Os investigados são um homem de 76 anos, uma mulher de 55 e o genro deles, de 29 anos. A Justiça autorizou buscas em dois imóveis da capital: uma casa localizada em um condomínio de luxo, no bairro Morada dos Nobres, e outra residência, no Recanto dos Pássaros.
A investigação é conduzida pela Delegacia Especializada de Defesa do Consumidor (Decon). Os três são investigados pelos crimes de agiotagem e associação criminosa. Somadas, as penas máximas previstas para esses crimes podem chegar a cinco anos de prisão, além de multa.
A Polícia Civil também apura a possível prática de outros crimes, entre eles extorsão. A suspeita é analisada a partir de relatos de pessoas que afirmaram ter sofrido ameaças e outras formas de pressão durante as cobranças.
Segundo as investigações, os empréstimos eram realizados de maneira informal e tinham como garantia cheques e notas promissórias.
Algumas pessoas ouvidas pela polícia relataram ter sofrido ameaças, pressão psicológica e abordagens em suas casas e locais de trabalho durante as cobranças.

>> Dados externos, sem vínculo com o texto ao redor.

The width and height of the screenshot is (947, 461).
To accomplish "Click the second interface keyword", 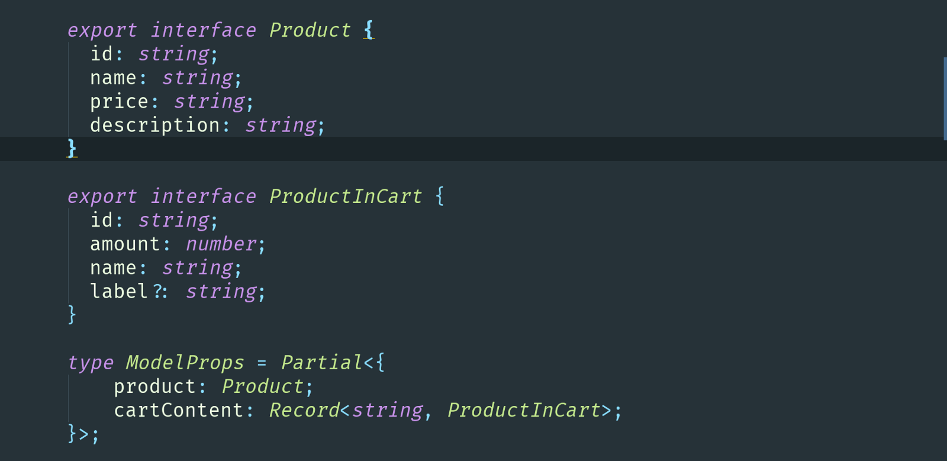I will click(203, 196).
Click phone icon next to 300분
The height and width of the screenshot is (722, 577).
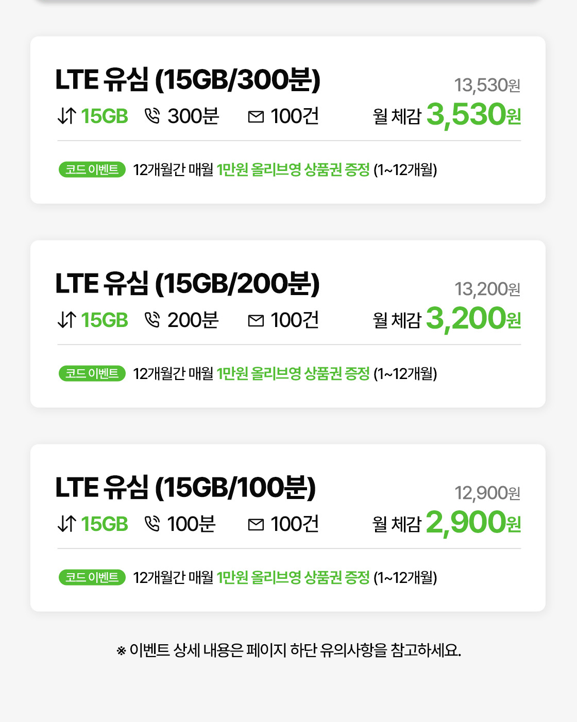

Em um dos casos investigados, uma pessoa teria recebido R$ 5 mil em empréstimo e pago aproximadamente R$ 8,5 mil. Mesmo após os pagamentos, ainda teria sido cobrado mais R$ 14 mil.
A polícia também encontrou indícios de que outras pessoas eram utilizadas para realizar as cobranças. Alguns títulos de crédito, conforme a investigação, teriam sido posteriormente utilizados em processos judiciais contra possíveis vítimas.

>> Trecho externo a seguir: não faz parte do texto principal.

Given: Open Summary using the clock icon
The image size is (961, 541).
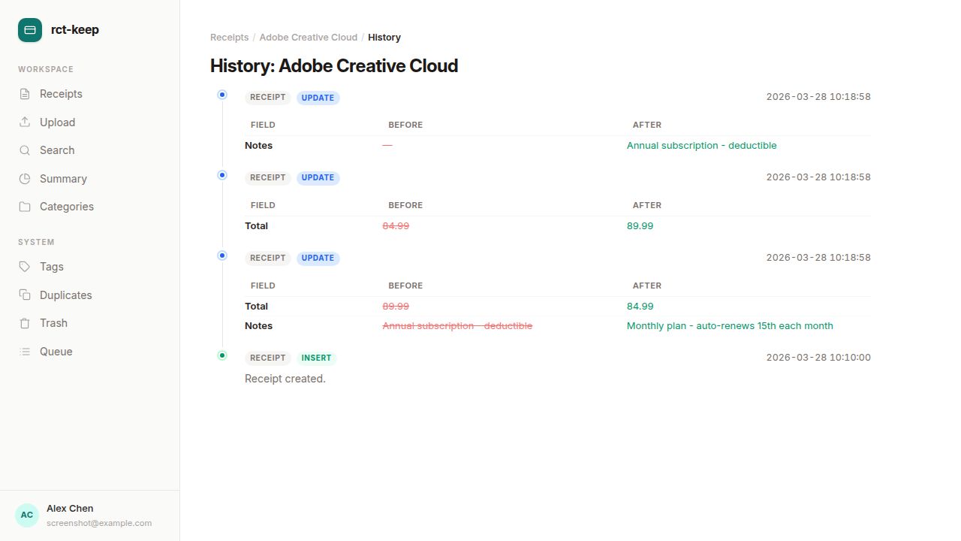Looking at the screenshot, I should click(26, 178).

Como parte das medidas impostas pela Justiça, os três investigados estão proibidos de manter contato, direta ou indiretamente, com vítimas e testemunhas. Eles também devem permanecer a pelo menos 200 metros dessas pessoas.

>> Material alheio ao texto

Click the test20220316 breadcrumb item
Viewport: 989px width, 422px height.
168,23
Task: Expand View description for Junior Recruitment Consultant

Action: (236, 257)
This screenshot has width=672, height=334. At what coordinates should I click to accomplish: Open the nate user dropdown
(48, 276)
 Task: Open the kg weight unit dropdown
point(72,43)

A decisão ainda suspendeu qualquer atividade relacionada à oferta, concessão, intermediação, negociação ou cobrança de empréstimos com juros. A proibição também se aplica a ações realizadas por meio de empresas, terceiros, redes sociais e aplicativos de mensagens.
Durante o cumprimento dos mandados, os policiais apreenderam R$ 9.970 em dinheiro, além de centenas de documentos.
Entre os materiais encontrados estão dezenas de notas promissórias e listas com números e informações de processos judiciais movidos contra possíveis vítimas.
Todo o material será analisado pela Decon. Segundo a Polícia Civil, os documentos podem ajudar a identificar outras pessoas que teriam sido vítimas do grupo e esclarecer a dimensão da atividade investigada.
O delegado Rogério Ferreira, responsável pela Decon, orientou pessoas que tenham sido vítimas de agiotagem, especialmente em situações envolvendo ameaças, violência ou grave ameaça, a procurar a Polícia Civil e registrar um boletim de ocorrência.
Segundo o delegado, a identificação das vítimas e a apresentação de documentos, como comprovantes de empréstimos, pagamentos e cobranças, são importantes para ajudar a comprovar a repetição das práticas investigadas.
A Polícia Civil informou ainda que o descumprimento das medidas judiciais ou a descoberta de eventual ligação dos investigados com facções criminosas poderá resultar na adoção de medidas mais rigorosas, incluindo um pedido de prisão preventiva.